Jupyter-Enabled Astrophysical Analysis Using Data-Proximate Computing Platforms
Published Web Locationhttps://doi.org/10.1109/mcse.2021.3057097
The advent of increasingly large and complex datasets has fundamentally altered the way that scientists conduct astronomy research. The need to work closely to the data has motivated the creation of online science platforms, which include a suite of software tools and services, therefore going beyond data storage and data access. We present two example applications of Jupyter as a part of astrophysical science platforms for professional researchers and students. First, the Astro Data Lab is developed and operated by NOIRLab with a mission to serve the astronomy community with now over 1500 registered users. Second, the Dark Energy Spectroscopic Instrument science platform serves its geographically distributed team comprising about 900 collaborators from over 90 institutions. We describe the main uses of Jupyter and the interfaces that needed to be created to embed it within science platform ecosystems.
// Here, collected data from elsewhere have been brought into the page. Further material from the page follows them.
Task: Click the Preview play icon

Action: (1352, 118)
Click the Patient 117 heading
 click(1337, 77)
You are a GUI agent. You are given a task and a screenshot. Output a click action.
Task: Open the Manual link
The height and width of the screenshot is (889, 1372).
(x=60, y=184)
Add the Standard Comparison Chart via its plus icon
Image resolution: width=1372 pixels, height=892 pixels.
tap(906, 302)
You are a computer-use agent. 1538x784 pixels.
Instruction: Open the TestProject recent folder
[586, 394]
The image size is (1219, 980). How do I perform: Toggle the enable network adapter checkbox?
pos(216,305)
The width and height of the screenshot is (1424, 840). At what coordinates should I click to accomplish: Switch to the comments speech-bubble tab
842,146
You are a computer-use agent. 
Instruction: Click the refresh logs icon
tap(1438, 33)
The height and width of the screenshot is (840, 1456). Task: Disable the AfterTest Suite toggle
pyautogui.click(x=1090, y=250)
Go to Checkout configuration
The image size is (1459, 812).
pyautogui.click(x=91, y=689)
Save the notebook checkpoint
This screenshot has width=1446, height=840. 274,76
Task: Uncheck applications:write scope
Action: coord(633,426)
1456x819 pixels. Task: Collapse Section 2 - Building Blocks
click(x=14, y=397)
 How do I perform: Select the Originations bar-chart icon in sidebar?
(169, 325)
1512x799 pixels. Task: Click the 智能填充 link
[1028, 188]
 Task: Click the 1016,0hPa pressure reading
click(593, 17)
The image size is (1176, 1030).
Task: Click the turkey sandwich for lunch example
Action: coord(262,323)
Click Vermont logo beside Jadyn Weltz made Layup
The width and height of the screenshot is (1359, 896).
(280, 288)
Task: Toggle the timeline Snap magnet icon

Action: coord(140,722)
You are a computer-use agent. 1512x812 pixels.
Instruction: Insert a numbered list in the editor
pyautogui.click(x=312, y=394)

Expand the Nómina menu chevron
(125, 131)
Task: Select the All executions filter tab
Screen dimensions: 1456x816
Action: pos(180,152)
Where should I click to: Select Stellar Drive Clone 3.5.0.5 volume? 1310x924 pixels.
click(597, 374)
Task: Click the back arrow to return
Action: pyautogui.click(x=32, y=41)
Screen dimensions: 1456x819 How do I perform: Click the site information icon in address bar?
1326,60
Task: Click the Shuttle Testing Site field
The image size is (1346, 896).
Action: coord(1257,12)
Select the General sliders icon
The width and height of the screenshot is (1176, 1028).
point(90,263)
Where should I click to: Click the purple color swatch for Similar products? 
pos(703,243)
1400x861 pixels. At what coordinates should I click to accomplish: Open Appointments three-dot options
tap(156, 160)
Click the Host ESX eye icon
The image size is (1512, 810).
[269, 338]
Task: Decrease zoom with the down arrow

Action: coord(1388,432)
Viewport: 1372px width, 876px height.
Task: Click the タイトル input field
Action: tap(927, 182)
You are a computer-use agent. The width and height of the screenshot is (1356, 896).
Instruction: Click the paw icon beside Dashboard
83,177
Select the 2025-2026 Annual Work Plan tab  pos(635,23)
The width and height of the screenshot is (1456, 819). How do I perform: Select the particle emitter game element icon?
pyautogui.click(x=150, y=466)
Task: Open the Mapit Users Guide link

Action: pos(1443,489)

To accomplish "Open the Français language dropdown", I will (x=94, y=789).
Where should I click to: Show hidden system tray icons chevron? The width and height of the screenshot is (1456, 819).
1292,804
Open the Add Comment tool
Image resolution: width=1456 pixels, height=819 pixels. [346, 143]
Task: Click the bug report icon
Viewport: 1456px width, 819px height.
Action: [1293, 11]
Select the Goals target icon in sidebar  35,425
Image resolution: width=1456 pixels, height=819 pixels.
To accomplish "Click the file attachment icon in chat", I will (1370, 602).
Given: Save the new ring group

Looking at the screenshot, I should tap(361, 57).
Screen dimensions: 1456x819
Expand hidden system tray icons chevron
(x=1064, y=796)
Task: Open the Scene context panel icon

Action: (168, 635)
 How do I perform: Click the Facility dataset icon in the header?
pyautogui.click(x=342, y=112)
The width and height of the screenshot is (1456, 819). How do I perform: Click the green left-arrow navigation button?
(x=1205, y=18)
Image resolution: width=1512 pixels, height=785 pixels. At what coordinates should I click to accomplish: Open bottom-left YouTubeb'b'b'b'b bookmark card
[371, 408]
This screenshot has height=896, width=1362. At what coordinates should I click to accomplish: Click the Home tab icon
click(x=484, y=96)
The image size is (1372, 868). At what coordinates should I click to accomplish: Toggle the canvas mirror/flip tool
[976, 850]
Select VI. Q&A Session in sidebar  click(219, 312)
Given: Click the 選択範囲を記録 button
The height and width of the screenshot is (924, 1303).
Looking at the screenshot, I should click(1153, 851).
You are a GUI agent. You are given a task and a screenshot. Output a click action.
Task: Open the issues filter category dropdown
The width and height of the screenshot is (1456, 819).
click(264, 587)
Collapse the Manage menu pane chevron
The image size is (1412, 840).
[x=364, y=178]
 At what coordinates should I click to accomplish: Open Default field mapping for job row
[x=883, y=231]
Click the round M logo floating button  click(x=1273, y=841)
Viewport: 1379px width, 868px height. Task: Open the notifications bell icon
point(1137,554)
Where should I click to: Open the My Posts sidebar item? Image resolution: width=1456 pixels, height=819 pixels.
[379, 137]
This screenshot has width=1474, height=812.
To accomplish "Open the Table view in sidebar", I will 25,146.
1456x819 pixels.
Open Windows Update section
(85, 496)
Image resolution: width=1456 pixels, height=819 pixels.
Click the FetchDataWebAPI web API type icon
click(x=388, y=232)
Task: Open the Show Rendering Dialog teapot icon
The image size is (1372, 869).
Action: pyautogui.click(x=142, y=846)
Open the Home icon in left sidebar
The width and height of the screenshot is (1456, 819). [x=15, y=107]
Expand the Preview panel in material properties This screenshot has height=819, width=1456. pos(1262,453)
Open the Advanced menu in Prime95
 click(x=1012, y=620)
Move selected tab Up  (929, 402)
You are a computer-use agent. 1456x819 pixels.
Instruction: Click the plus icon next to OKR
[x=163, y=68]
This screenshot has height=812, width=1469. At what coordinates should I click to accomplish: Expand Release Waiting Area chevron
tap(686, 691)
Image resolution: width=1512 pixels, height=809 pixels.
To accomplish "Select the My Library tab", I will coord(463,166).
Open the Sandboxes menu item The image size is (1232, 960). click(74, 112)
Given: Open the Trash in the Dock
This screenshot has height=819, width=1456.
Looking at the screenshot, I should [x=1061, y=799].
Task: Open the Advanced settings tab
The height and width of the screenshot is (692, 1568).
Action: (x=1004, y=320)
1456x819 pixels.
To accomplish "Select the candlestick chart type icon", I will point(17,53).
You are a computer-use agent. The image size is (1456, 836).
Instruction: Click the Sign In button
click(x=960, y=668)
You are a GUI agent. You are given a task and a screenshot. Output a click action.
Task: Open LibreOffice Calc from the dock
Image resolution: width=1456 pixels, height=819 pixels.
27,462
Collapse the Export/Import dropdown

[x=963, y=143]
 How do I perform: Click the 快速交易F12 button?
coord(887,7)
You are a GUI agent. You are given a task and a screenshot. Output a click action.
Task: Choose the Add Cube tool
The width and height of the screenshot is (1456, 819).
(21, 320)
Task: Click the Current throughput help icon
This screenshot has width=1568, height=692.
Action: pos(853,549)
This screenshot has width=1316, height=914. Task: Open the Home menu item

We use these examples to illustrate the broader concept of empowering researchers and providing them with access to not only large datasets but also cutting-edge software, tools, and data services without requiring any local installation, which can be relevant for a wide range of disciplines. Future advances may involve science platform networks, and tools for simultaneously developing Jupyter notebooks to facilitate collaborations.